Like many musicians, Shider was uninsured, said Aaron Bookvich, Shider's longtime friend and fellow musician who is organizing the benefit. The concert will be held at Savoy nightclub in downtown Ypsilanti. Although Shider hadn’t lived in this area since the 1980s, he had deep roots and many friends in Michigan and Ann Arbor, Bookvich said.
“He goes back playing with Parliament-Funkadelic since the early ‘70s. He contributed to (the P-Funk hits) ‘One Nation Under A Groove,’ ‘Getting to Know You’ and ‘Cosmic Slop’ (and) he was inducted in the Rock and Roll Hall of Fame with P-Funk (in 1997). He’s collaborated with Black Crowes, his first band was United Soul, produced by George Clinton,” said Bookvich.
During Parliament-Funkadelic performances, guitarist Shider was known for appearing in a diaper, earning him the nickname Diaper Man. He also co-wrote many Parliament-Funkadelic songs, as well as George Clinton’s classic “Atomic Dog.”
The bands Muruga & Free Funk and Enema Squad (a P-Funk offshoot, with P-Funk drummer Gabe Gonzalez) are scheduled to perform at the benefit, along with other guest P-Funk alumni and DJs Ultra Man (Dave Gonzales from Enema Squad) and veteran Detroit DJ Craig Huckaby.

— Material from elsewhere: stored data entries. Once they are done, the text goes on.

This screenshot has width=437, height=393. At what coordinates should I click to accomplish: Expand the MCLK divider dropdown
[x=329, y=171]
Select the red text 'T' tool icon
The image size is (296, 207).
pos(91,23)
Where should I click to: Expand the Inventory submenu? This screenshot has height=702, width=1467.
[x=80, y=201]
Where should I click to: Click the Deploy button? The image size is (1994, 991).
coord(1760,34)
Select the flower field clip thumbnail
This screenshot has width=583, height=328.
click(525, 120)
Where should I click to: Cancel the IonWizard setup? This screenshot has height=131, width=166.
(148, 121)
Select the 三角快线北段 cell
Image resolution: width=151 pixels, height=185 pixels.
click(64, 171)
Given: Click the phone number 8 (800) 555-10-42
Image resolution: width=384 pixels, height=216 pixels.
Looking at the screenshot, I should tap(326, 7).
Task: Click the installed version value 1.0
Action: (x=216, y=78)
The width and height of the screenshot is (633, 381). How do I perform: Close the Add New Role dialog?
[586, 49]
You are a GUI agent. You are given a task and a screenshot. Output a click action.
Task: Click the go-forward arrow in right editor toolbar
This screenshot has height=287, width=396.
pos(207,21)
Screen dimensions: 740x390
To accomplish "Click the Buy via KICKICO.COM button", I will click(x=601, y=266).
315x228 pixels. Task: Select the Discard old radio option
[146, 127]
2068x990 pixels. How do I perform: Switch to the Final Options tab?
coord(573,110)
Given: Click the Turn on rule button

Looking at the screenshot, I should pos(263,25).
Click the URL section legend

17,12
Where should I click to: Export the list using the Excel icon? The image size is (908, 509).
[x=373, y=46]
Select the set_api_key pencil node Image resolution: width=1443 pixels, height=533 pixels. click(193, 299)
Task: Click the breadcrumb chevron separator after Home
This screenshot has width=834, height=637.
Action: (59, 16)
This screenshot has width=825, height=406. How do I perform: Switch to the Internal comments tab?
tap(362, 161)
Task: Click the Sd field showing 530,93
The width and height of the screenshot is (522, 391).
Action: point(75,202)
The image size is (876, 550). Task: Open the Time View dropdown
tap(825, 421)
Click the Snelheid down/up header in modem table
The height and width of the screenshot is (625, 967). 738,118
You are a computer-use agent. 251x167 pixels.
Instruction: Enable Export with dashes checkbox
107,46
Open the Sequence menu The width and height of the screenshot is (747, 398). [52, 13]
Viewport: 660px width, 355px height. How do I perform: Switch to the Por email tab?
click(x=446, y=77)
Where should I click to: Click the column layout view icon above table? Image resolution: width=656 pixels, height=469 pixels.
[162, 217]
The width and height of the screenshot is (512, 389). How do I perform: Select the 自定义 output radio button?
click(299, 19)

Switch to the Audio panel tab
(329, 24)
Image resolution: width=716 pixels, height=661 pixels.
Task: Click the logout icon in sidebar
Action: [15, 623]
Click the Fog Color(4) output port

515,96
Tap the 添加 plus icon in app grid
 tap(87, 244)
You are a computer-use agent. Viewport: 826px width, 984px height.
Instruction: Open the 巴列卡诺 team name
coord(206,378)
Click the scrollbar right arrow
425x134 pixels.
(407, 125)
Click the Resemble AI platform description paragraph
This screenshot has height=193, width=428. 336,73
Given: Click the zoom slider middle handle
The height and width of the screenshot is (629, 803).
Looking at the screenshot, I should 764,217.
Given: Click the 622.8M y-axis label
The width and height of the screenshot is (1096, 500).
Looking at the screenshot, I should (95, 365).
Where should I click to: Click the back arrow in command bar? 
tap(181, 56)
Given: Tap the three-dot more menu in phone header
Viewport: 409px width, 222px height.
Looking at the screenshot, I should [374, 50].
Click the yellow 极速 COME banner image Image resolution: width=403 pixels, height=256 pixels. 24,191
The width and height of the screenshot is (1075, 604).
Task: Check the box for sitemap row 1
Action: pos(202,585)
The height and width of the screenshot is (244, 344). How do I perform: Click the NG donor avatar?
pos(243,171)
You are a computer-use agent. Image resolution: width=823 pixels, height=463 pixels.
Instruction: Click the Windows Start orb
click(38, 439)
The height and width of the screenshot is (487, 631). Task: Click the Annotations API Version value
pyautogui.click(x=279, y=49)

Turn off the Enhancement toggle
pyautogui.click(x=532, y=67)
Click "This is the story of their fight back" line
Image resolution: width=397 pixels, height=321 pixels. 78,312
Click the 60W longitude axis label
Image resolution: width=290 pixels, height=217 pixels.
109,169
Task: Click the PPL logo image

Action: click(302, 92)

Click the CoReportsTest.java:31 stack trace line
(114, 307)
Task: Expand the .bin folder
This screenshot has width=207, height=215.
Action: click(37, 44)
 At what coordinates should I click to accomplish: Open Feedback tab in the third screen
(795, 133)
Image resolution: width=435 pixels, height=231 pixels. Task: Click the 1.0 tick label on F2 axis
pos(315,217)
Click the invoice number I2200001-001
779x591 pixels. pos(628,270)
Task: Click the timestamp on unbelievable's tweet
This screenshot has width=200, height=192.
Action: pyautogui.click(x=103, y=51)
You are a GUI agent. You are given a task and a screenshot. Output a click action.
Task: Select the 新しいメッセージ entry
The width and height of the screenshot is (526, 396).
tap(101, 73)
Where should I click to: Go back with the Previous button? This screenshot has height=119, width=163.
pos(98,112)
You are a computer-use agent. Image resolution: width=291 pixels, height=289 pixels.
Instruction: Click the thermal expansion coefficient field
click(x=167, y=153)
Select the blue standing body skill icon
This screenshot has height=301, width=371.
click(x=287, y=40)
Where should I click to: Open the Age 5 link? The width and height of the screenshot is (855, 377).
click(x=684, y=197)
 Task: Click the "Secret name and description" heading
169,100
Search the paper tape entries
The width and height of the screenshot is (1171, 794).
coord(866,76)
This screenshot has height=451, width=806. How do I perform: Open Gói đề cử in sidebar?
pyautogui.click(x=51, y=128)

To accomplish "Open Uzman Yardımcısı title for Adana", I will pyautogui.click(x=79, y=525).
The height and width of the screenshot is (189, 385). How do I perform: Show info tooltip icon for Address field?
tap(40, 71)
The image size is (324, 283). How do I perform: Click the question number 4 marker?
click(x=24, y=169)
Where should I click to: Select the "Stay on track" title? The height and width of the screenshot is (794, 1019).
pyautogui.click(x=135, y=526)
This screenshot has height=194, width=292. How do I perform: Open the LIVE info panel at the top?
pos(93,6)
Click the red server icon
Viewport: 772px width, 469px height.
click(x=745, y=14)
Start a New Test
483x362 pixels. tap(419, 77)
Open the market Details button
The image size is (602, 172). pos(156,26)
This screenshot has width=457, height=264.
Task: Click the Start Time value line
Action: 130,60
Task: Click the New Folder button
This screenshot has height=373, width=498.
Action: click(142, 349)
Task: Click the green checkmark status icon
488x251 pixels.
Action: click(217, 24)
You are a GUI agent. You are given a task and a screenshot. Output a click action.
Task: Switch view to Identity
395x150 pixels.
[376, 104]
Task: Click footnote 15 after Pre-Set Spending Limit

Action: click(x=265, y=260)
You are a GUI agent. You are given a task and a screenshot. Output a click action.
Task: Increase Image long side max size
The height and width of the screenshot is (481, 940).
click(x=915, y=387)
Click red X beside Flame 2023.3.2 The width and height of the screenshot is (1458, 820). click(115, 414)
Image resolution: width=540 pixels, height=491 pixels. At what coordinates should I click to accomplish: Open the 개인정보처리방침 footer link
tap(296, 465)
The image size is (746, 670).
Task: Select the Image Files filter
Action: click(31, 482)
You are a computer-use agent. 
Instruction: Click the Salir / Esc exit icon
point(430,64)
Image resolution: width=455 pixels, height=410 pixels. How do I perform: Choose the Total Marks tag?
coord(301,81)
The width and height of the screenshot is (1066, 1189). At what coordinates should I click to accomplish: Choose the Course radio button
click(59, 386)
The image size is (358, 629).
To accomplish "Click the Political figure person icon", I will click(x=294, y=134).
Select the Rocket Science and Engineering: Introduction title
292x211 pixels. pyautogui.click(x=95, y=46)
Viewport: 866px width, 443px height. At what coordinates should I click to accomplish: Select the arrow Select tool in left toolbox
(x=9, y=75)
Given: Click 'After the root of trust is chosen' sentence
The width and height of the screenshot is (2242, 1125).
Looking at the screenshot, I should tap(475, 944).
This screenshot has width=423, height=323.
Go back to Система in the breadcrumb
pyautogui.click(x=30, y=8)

“It’s going to be a funky good time, a benefit for a serious cause, but there will be a lot of fun and dancing,” Bookvich, who plays with Free Funk, added. “There will be a lot of energy and some special guests from the P-Funk All Stars past and present.”
Bookvich said Shider, 56, had undergone chemotherapy for brain and lung cancer, but his prognosis was complicated by a minor stroke that left him unable to perform.
Shider was featured in Guitar Player magazine three times, appeared on many late-night shows, including “Saturday Night Live,” and has had songs included in several movies, including “Bad Boys,” starring Sean Penn. He’d been the recipient of several Grammy nominations for songs such as Kirk Franklin’s “Stomp,” which was inspired by “One Nation Under a Groove.”
The benefit’s goal is $500,000.
“All the money raised at the show — every penny of ticket sales, and every penny of a raffle, 100 percent will go to the medical fund.” Bookvich said. “All the bands are donating their time, and the cost of promotion is being donated as well.”
Bookvich said he expects a large crowd at the Savoy (formerly Club Divine).
“I’m sure throughout the ‘80s he lived here on a part-time basis recording in the studio, and several members of P-funk are from Detroit — some currently live there and they have a huge extended family of friends in the Detroit area,” he explained. “P-Funk is a real family band, they have a large extended family and we consider ourselves part of that,” he added.
The benefit is being arranged in partnership with Sweet Relief Musicians Fund, a national non-profit charity assisting career musicians facing illness, disability or age-related problems. Donations to Shider’s cause may also be made online at his medical fund website.
Roger LeLievre is a free-lance writer who covers music for AnnArbor.com.